## Begin RECORDS SUPPLIED

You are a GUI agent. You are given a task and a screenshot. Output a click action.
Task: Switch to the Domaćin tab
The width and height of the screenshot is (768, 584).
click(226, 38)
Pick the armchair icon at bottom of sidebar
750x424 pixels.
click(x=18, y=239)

## End RECORDS SUPPLIED

▶ INSTRUCTION:
Return the data above line for line, with nothing changed.

▶ SOLUTION FOR THIS TASK:
You are a GUI agent. You are given a task and a screenshot. Output a click action.
Task: Switch to the Domaćin tab
The width and height of the screenshot is (768, 584).
click(226, 38)
Pick the armchair icon at bottom of sidebar
750x424 pixels.
click(x=18, y=239)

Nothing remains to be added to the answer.